Client: He just walked up and shot me in the face and chest. ALL I remember after that is waking in the middle of surgery, looking down and seeing my chest opened up and then feeling the most intense pain I have ever felt in my life. I knew I was going to die.

Therapist: What are your ratings now?

Client: They are a one hundred on a scale of ten, Doc!

Therapist: Okay. Let's stop for a minute.

Assertiveness Training

Assertiveness training is a skill-building intervention sometimes used in conjunction with other therapies. It is intended to be a coping skill that helps reduce arousal in tense or otherwise arousing situations that a PTSD sufferer may have otherwise avoided or overreacted to. It may also be viewed as a solid adjunct for helping a patient develop a stronger sense of self-efficacy and self-control. However, it is not considered a therapy or treatment in and of itself and is not considered a vital component of treatment overall (Rothbaum et al., 2000a, b).

Dialectical Behavioral Therapy

Marsha Linehan first developed dialectical behavior therapy (DBT) for Borderline Personality Disorder. Since then it has been developed for use with other disorders. However, its use with Borderline Personality Disorder may have, in fact, lent itself directly to a PTSD application, as some professionals believe that Borderline Personality Disorder is a form of complex PTSD in and of itself. Melia and Wagner (2000) state that DBT is a form of cognitive-behavioral therapy but different in two additional underlying, guiding theories: (1) the biosocial theory of emotional dys-regulation and (2) the theory of dialectics and its inclusion of Eastern philosophy and mindfulness practices. Dialectical behavioral therapy is suggested as one possible approach to those patients who have difficulty engaging in the more common therapies and whose lives are characterized by instability, chronic crises, and living difficulties. Dialectical behavioral therapy may be particularly well suited for these particular clients because of its emphasis on and varied methods for dealing with early engagement and treatment compliance. Posttraumatic Stress Disorder is characterized as a form of emotional dysregulation and as such can benefit from the DBT methods for addressing such dysregulated emotion. Dialectical behavioral therapy is unique in its high degree of structure and systematic approach to symptoms and behavior problems, including suicidal behavior and self-harm, and in its use and integration of Eastern philosophy and its use of dialectics. An underlying worldview in which reality is seen as a dynamic of opposing forces that are constantly changing is used to bring dichotomous thinking and behavior into a more flexible, fluid, and less black-and-white perspective.
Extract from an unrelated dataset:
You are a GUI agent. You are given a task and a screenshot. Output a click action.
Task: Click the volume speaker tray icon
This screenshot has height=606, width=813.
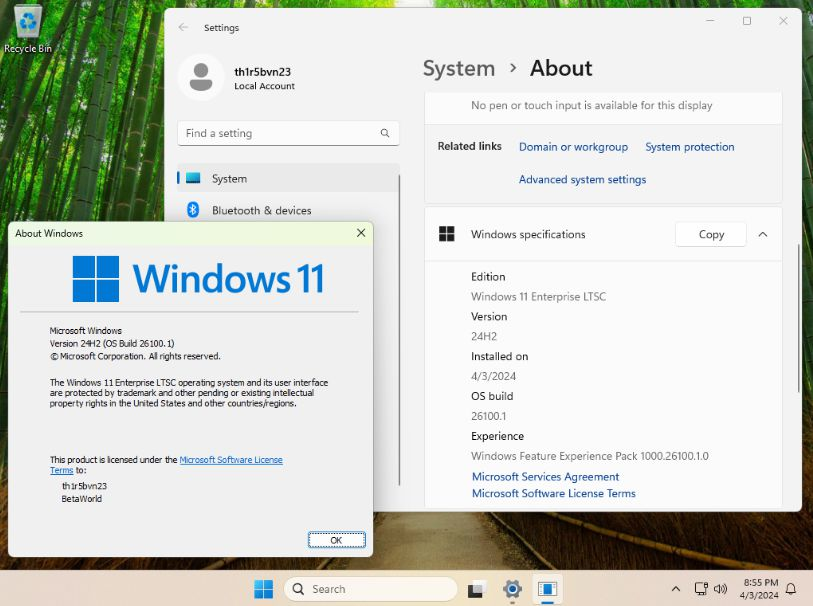720,589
This helps clients work through rigid behaviors and beliefs and reduces overreactions. The dialectic technique is employed as a form of persuasion that works hand in hand with this philosophy in which change occurs through the simultaneous consideration of opposing viewpoints (Melia & Wagner, 2000). However, DBT has yet to be empirically evaluated or validated as a specific treatment for PTSD.
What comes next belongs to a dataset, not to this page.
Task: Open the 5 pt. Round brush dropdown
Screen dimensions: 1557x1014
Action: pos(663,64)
Before we wrap up, it is important to mention that, despite the powerful and numerous treatments discussed in this chapter, many people continue to suffer from PTSD after having been treated with such methods. Personally, I can attest to this fact as I have evaluated numerous PTSD sufferers for disability who are still symptomatic and still having functional difficulties, despite having been through treatment. Steven Taylor (2004) suggests that for individuals in which exposure therapy, cognitive therapy, or a combination of both does not work, perhaps other related issues of significance need to be addressed. These include trauma-related anger, utilizing virtual reality exposure intervention, improving social support, or utilizing interoceptive exposure, a method of deliberately, inducing PTSD-symp-toms. He cautions, however, that research still needs to be done before final, concrete suggestions are made, but his recommendations are well taken.